● Exercise instructions
Give back every record below precisely as written.

● Records for the exercise
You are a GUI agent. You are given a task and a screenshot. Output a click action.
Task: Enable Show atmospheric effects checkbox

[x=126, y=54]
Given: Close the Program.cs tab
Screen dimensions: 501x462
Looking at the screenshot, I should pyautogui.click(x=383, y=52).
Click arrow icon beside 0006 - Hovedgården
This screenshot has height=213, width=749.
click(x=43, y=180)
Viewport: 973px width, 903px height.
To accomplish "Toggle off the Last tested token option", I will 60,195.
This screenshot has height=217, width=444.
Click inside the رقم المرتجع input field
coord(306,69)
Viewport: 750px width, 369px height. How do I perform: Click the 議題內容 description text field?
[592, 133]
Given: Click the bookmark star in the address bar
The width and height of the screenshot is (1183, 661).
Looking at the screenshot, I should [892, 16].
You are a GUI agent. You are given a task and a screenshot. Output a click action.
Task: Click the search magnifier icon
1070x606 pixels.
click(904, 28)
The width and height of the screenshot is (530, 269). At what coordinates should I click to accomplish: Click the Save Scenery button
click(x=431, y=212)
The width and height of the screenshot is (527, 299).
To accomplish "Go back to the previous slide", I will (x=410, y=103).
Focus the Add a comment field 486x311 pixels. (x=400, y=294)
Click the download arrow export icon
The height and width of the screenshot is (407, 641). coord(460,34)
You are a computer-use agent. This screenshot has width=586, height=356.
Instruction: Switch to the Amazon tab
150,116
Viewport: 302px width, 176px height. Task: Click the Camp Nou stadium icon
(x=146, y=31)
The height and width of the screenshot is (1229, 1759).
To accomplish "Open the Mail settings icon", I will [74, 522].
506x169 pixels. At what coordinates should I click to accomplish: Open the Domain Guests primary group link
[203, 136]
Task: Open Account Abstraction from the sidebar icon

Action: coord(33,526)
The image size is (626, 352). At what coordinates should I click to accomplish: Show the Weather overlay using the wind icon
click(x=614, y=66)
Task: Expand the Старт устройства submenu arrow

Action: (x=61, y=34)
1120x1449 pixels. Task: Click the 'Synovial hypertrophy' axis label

● Final answer
You are a GUI agent. You are given a task and a screenshot. Output a click action.
Task: Enable Show atmospheric effects checkbox

[x=126, y=54]
Given: Close the Program.cs tab
Screen dimensions: 501x462
Looking at the screenshot, I should pyautogui.click(x=383, y=52).
Click arrow icon beside 0006 - Hovedgården
This screenshot has height=213, width=749.
click(x=43, y=180)
Viewport: 973px width, 903px height.
To accomplish "Toggle off the Last tested token option", I will 60,195.
This screenshot has height=217, width=444.
Click inside the رقم المرتجع input field
coord(306,69)
Viewport: 750px width, 369px height. How do I perform: Click the 議題內容 description text field?
[592, 133]
Given: Click the bookmark star in the address bar
The width and height of the screenshot is (1183, 661).
Looking at the screenshot, I should [892, 16].
You are a GUI agent. You are given a task and a screenshot. Output a click action.
Task: Click the search magnifier icon
1070x606 pixels.
click(904, 28)
The width and height of the screenshot is (530, 269). At what coordinates should I click to accomplish: Click the Save Scenery button
click(x=431, y=212)
The width and height of the screenshot is (527, 299).
To accomplish "Go back to the previous slide", I will (x=410, y=103).
Focus the Add a comment field 486x311 pixels. (x=400, y=294)
Click the download arrow export icon
The height and width of the screenshot is (407, 641). coord(460,34)
You are a computer-use agent. This screenshot has width=586, height=356.
Instruction: Switch to the Amazon tab
150,116
Viewport: 302px width, 176px height. Task: Click the Camp Nou stadium icon
(x=146, y=31)
The height and width of the screenshot is (1229, 1759).
To accomplish "Open the Mail settings icon", I will [74, 522].
506x169 pixels. At what coordinates should I click to accomplish: Open the Domain Guests primary group link
[203, 136]
Task: Open Account Abstraction from the sidebar icon

Action: coord(33,526)
The image size is (626, 352). At what coordinates should I click to accomplish: Show the Weather overlay using the wind icon
click(x=614, y=66)
Task: Expand the Старт устройства submenu arrow

Action: (x=61, y=34)
1120x1449 pixels. Task: Click the 'Synovial hypertrophy' axis label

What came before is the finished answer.